La calidad de nuestra democracia puede medirse por la distancia que existe entre el escaño vacío de Rajoy en la moción de censura y el escaño ausente y silente de Sánchez en la aprobación de un Estado de Alarma, cuya duración contraviene toda lógica constitucional. Estas dos imágenes constituyen el ejemplo más palmario de como la metástasis partitocrática ha invadido al cuerpo de la nación, que trata de sobrevivir a las puertas de un confinamiento, no sólo a la debacle sanitaria y económica, sino a una crisis de sistema. Los próximos seis meses, el Gobierno podrá dirigirnos a golpe de Real Decreto, sin control parlamentario ni judicial, en cuestiones que van a ser determinantes no sólo para el presente de la ciudadanía, sino para su futuro más inmediato e incierto. Aun suponiendo que acertaran en todo y que no erraran en ninguna de sus decisiones clave, no hay motivo justificado para no someterse al control de las cámaras. Los sistemas representativos de las democracias liberales se basan en la existencia de contrapesos entre los distintos poderes del Estado. Limitar la movilidad, restringir derechos, confinar total o parcialmente a toda o parte de la población, son medidas más que necesarias para preservar la salud colectiva. Precisamente porque son extraordinarias, requieren del control parlamentario.

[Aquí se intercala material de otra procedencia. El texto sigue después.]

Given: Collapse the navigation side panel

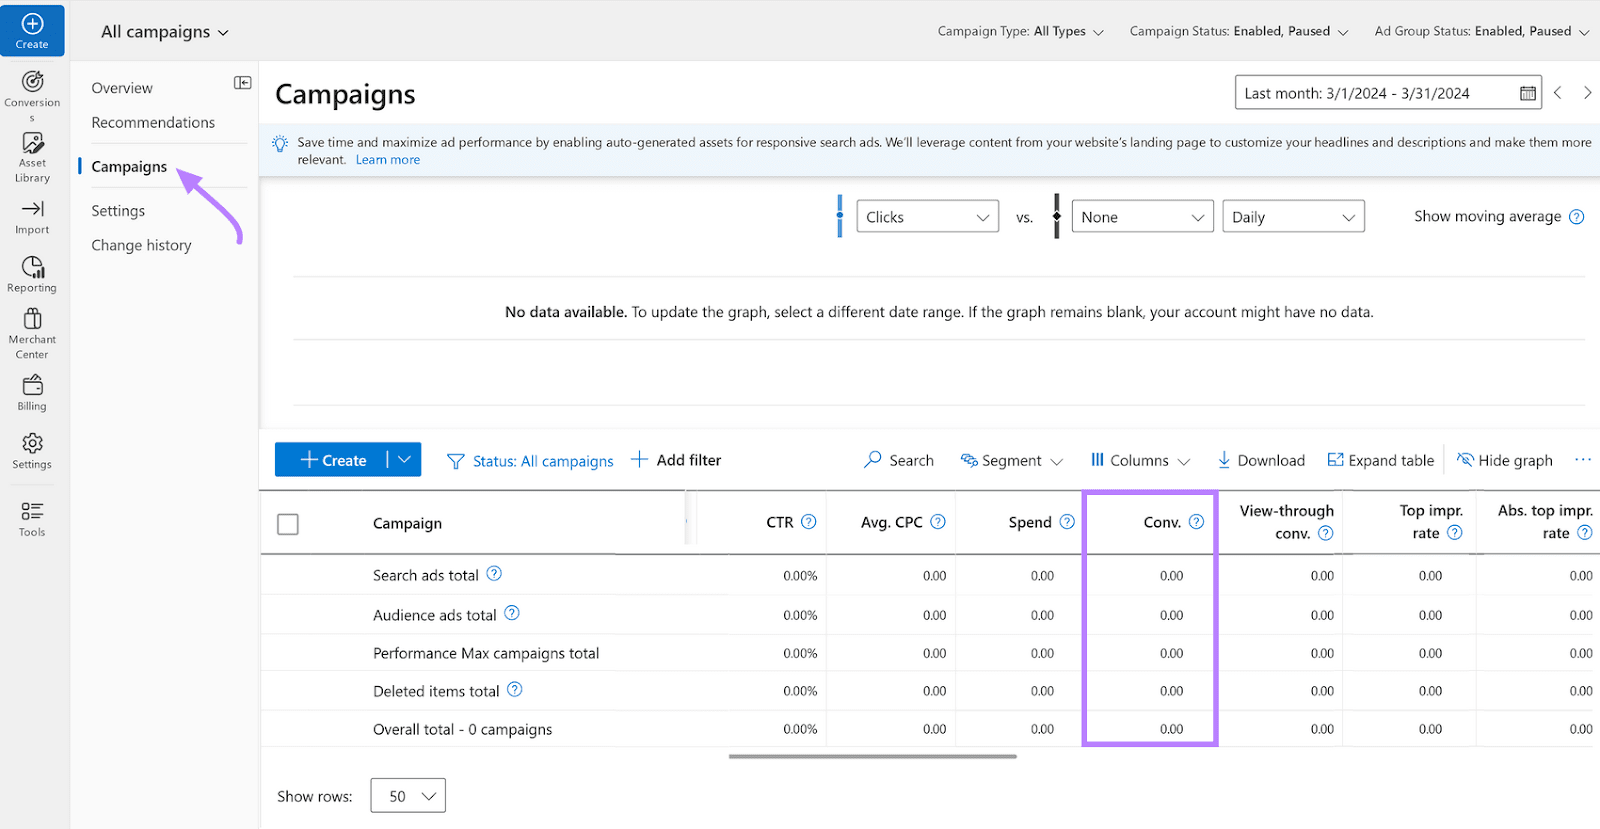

Suspender su actividad tan largo tiempo es tomarnos a todos los ciudadanos por menores de edad, despreciar el concepto de que quien está sentado en los escaños de los señores diputados es el mismo pueblo español. La arrogancia de quien deja el escaño vacío es el mejor ejemplo de lo que nos pasa ahora, que primero va el partido- la tribu que me cobija-, y si acaso después, el pueblo, ese que cada 4 años, les prorroga el contrato. Más nos vale estar atentos estos meses y preocuparnos no solo de lo evidente.